Sequential Criterion for Functional Limits: Let $f: A\to\mathbb{R}$. Given $c$ is a cluster point in $A$. Prove that the following statements are equivalent:
(a) $\lim_{x \rightarrow c} = L$.
(b) For all sequences $(x_n) \subseteq A$ with $x_n \neq c$ and $(x_n)\rightarrow c$ $\implies$ $f(x_n) \rightarrow L$
Proof.
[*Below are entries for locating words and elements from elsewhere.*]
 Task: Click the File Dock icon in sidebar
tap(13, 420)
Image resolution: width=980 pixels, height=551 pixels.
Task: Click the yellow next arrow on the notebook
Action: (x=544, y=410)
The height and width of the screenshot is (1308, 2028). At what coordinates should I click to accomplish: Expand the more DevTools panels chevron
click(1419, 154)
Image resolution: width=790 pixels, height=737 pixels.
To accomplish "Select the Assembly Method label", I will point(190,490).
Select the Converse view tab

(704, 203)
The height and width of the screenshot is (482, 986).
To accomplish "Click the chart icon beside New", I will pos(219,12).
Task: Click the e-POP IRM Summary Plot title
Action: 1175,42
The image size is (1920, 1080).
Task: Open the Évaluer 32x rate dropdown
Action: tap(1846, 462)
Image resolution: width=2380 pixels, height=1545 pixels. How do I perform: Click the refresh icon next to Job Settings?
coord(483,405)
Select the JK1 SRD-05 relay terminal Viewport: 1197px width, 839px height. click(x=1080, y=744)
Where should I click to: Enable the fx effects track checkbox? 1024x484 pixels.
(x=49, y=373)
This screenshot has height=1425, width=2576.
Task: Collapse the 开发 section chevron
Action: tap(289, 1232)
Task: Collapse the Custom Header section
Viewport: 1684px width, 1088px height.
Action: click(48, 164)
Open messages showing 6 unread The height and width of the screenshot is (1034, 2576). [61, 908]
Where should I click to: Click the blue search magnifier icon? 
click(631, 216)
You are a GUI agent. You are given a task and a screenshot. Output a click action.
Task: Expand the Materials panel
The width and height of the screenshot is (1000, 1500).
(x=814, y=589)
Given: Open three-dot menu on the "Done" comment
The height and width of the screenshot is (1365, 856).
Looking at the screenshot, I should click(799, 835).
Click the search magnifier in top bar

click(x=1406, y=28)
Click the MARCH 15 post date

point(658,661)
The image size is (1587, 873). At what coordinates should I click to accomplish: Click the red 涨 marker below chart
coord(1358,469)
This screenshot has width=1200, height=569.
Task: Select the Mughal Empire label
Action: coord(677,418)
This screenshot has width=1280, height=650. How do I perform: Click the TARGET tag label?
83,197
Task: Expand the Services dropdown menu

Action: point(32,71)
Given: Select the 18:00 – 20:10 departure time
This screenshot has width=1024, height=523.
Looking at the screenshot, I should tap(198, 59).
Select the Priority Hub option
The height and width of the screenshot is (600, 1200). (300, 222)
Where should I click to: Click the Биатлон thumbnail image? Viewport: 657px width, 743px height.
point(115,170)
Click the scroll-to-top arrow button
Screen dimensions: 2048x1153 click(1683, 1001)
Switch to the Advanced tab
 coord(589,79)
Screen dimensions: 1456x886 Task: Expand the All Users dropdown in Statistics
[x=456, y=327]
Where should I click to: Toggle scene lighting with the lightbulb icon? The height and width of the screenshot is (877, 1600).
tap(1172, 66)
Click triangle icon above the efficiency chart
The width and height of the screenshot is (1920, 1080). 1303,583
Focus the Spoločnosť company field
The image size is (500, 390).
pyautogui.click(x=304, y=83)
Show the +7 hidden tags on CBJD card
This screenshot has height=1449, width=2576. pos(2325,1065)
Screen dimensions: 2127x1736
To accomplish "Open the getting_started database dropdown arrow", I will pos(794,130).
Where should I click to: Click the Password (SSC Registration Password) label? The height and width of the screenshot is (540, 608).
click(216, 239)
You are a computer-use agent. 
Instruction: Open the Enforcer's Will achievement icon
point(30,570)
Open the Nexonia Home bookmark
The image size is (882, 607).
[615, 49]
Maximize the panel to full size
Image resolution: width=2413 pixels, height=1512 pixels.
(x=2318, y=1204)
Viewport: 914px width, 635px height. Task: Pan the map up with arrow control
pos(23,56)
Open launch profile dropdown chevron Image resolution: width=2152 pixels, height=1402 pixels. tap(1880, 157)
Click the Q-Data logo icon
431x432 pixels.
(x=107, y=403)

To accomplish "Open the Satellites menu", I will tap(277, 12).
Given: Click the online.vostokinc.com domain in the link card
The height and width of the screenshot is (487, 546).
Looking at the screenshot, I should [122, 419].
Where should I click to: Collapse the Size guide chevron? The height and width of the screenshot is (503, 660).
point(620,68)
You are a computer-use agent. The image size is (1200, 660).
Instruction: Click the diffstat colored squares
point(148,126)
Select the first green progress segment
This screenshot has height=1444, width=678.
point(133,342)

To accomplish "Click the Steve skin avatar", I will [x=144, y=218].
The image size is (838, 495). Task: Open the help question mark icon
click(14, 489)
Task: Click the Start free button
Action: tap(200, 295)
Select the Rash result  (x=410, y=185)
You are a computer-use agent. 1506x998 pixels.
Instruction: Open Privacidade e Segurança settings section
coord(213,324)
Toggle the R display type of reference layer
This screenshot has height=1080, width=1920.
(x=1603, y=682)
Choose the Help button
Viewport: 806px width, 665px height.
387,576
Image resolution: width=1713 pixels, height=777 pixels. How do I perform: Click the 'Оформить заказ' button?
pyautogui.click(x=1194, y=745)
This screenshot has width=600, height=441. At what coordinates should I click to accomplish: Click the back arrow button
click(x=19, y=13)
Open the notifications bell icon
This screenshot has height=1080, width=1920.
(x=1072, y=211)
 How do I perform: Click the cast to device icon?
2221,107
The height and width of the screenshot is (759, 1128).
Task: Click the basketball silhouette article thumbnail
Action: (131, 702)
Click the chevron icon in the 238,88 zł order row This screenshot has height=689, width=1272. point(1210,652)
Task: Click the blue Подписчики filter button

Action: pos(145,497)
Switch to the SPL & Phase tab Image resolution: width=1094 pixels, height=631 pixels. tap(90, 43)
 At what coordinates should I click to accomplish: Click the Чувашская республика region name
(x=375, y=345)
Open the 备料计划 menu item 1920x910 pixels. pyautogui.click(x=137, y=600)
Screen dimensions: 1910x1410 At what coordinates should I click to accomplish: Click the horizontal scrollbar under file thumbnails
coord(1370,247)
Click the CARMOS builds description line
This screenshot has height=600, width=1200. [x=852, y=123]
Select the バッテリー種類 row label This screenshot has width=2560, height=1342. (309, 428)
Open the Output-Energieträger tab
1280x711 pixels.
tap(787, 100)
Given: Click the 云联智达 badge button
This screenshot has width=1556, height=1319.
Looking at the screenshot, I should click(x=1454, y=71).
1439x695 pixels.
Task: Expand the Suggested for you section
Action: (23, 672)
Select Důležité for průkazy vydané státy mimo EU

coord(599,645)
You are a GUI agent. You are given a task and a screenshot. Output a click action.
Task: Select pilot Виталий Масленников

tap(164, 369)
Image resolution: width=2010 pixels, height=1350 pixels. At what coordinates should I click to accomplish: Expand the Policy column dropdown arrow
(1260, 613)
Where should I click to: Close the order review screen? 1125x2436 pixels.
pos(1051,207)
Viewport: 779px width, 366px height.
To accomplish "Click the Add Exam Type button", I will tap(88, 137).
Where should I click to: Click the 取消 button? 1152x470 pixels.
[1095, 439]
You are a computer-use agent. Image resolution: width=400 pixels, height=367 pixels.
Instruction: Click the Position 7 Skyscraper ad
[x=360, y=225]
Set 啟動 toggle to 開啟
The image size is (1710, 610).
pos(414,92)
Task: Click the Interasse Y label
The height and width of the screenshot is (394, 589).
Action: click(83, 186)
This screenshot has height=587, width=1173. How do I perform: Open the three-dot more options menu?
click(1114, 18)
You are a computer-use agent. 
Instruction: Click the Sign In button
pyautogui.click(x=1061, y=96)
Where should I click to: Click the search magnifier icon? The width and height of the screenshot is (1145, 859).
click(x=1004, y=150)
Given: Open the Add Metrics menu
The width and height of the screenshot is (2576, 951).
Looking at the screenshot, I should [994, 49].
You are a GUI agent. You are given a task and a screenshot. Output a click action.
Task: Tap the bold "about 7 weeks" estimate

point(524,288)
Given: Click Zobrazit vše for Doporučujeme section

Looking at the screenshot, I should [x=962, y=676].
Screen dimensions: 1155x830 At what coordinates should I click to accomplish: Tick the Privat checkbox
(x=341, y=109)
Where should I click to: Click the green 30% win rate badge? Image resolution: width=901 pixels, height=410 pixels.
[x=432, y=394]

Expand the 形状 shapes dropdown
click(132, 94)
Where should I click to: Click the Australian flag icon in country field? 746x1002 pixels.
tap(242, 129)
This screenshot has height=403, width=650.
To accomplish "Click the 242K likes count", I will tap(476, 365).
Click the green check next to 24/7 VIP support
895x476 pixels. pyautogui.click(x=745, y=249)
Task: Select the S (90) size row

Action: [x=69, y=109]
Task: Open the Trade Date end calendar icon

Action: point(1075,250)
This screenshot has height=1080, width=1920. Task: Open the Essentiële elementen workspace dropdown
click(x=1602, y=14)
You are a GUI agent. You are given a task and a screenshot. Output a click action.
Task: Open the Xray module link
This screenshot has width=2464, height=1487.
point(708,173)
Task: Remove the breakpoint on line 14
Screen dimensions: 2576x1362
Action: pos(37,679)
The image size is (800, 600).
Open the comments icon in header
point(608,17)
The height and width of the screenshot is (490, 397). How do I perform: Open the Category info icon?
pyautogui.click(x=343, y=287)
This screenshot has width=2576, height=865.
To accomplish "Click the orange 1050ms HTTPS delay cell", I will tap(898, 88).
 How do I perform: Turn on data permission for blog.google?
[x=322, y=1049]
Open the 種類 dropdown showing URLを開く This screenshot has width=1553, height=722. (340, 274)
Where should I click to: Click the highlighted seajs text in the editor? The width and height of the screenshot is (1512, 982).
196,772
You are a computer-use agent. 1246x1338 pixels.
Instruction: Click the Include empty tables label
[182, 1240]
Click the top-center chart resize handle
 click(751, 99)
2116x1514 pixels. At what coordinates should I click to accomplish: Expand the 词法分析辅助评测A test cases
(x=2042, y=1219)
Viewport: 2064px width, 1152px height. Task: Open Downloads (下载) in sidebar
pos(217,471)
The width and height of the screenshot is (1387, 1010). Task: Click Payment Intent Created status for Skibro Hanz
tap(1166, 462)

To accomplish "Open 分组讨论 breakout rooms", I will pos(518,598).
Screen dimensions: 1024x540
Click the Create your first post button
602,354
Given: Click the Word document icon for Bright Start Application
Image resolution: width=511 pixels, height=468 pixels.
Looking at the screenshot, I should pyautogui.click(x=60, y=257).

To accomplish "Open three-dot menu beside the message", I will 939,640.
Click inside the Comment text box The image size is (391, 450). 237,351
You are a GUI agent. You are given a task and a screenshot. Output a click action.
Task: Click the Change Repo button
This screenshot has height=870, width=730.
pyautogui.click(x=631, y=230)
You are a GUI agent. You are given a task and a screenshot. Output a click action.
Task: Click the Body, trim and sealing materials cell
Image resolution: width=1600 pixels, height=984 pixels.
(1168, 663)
Suppose $\lim_{x \to c} = L$. Then, $\forall \epsilon > 0, \exists \delta > 0,$ s.t.$0 < \mid x-c \mid < \delta \implies \mid f(x)-L \mid < \epsilon$. Now, let $(x_n) \subseteq A$ with $x_n \neq c$ and $(x_n)\rightarrow c$. Pick $\delta = \epsilon$. Then, $\forall \epsilon >0, \exists N \in \mathbb{N}$ s.t. $n \geq N \implies 0< \mid x_n - c \mid < \delta$ which implies $\mid f(x_n) - L \mid < \epsilon.$
(Contrapositive) Conversely, suppose $\lim_{x \to c} \neq L$. Then, $\exists \epsilon_0 > 0$ s.t. $ \forall \delta > 0$ it is that $0 < \left| x-c \right| < \delta \implies \left| f(x) - L \right| \geq \epsilon_0$. Note that this proposition is true for all $x \in$ dom $f$. Now, let $(x_n) \subseteq A$ be arbitrary with $x_n \neq c$. Then, based on our argument so far, we are justified in concluding that $\forall n$, it is that $0< \left| x_n - c \right| < \delta \implies \left| f(x_n) - L \right| \geq \epsilon_0$ are we are done.